IAML is pleased to announce its Publications Awards for 2019 and 2020. For the best review published in Fontes Artis Musicae in 2019, the François Lesure Award is given to Eivind Buene for a review of Delius and Norway by Andrew J. Boyle (Woodbridge: The Boydell Press, 2017), published in Vol. 66, no. 1: 65–67. This review strikes the right balance between describing the content of the book, while also explaining its shortcomings.
For the best article published in 2019, the Vladimir Federov Award is given to Anita Breckbill and Hannah Jo Smith for ‘Follow the Baton: The Story of the Wagner Siegfried Idyll Baton’, published in Vol. 66, no. 3: 252–261. This was a heart-warming story, told with a welcome honesty, about returning Wagner’s conducting baton to its rightful home in Bayreuth and demonstrates the extremes of a librarian’s penchant for ‘a place for everything and everything in its place’. The award is also given to Nancy November and Phillippa McKeown-Green for ‘Creating and Integrating Video Clips to Develop Music Historical Literacy Skills’, published in Vol. 66, no. 4: 323–335. This is a very encouraging article about an innovative library project, which seeks to address the very real problems of information literacy in music students, in a way which appeals to them.
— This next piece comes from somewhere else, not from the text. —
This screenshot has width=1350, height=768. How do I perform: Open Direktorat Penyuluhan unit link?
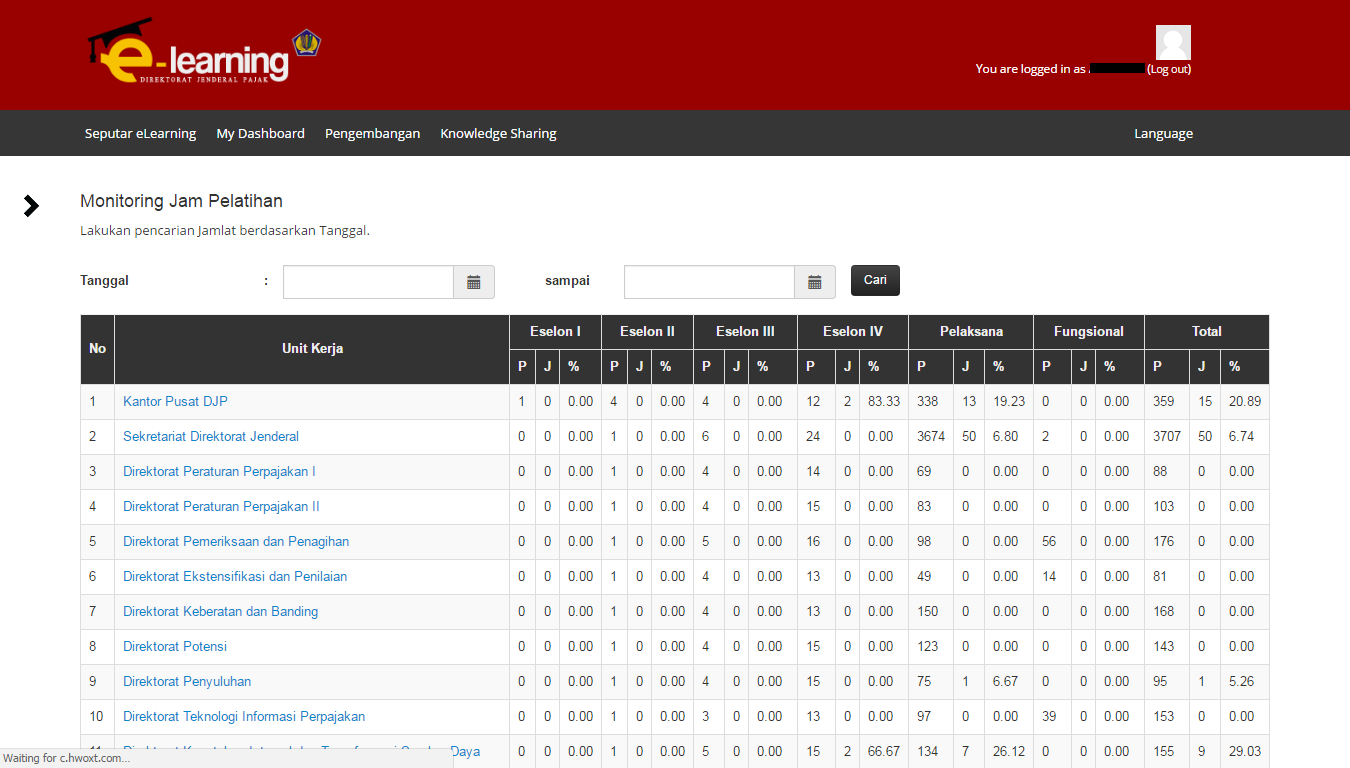[187, 681]
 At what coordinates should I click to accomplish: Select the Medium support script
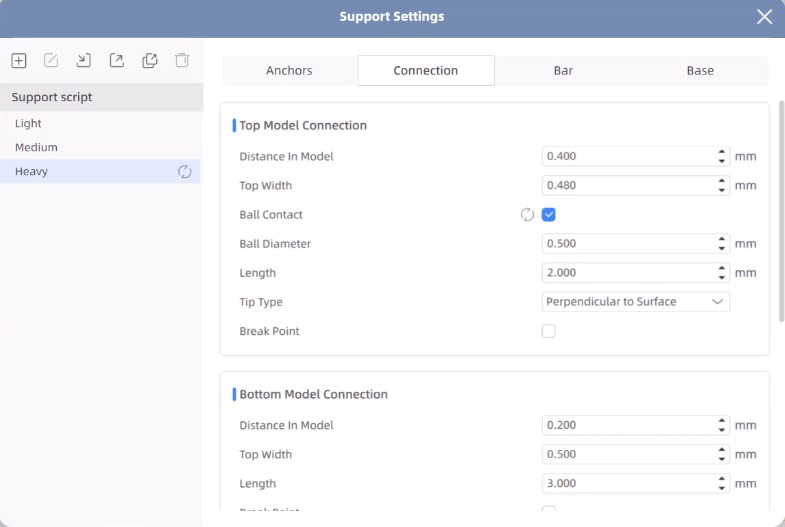click(37, 148)
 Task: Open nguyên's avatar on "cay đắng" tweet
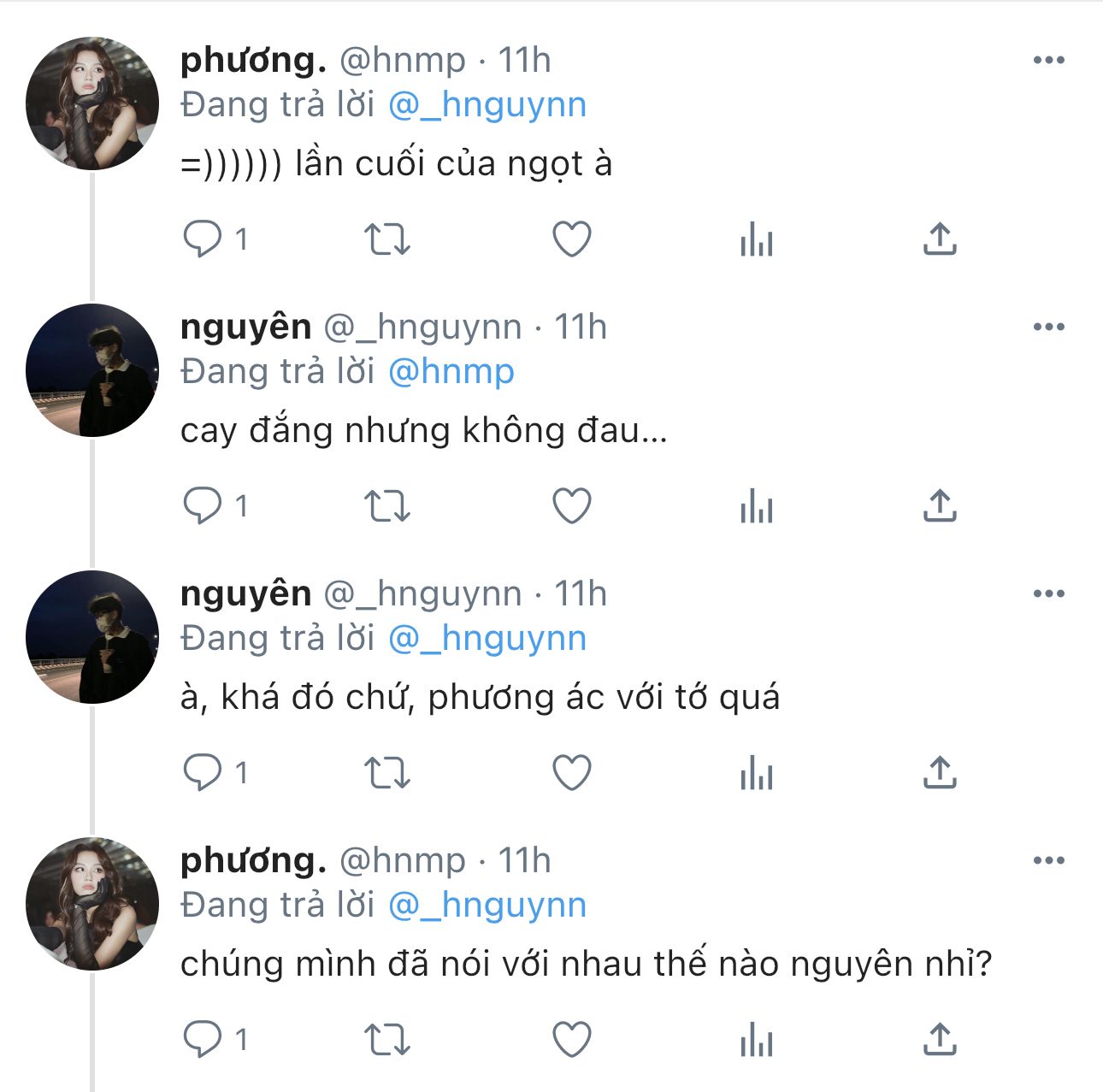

For the best review published 2020, the François Lesure Award is given to Jonathan Impett for a review of Nostalgia for the Future: Luigi Nono's Selected Writings and Interviews, edited by Angela Ide De Benedictis and Veniero Rizzardi (Berkeley: University of California Press, 2018), published in Vol. 67, no. 4: 381–383. The reviewer takes advantage of his own extensive knowledge of the subject yet wears this learning lightly in an engaging writing style that is informative and leaves the reader wanting to investigate further. He refers to current events that sets the review firmly in the present, while advocating that awareness of potential futures is inextricably linked with enlightenment.
For the best article published in 2020, the Vladimir Federov Award is given to Sandi-Jo Malmon and Elizabeth Berndt-Morris for ‘Surveying Composers: Methods of Distribution, Discoverability, and Accessibility of Their Works and the Corresponding Impact on Library Collections’, published in Vol. 67, no. 2: 81–98. The topic of self-publishing composers has been a recurring theme throughout the literature of music librarianship. Many music libraries struggle to include the works of contemporary composers in their collections. The suspicion that composers are unaware of the needs of libraries, and of the service libraries could provide to them in terms of promoting and marketing their works was borne out by the survey results, and the survey provides a practical and methodical approach to assist composers' dissemination practices in a world that has moved away from print exclusivity.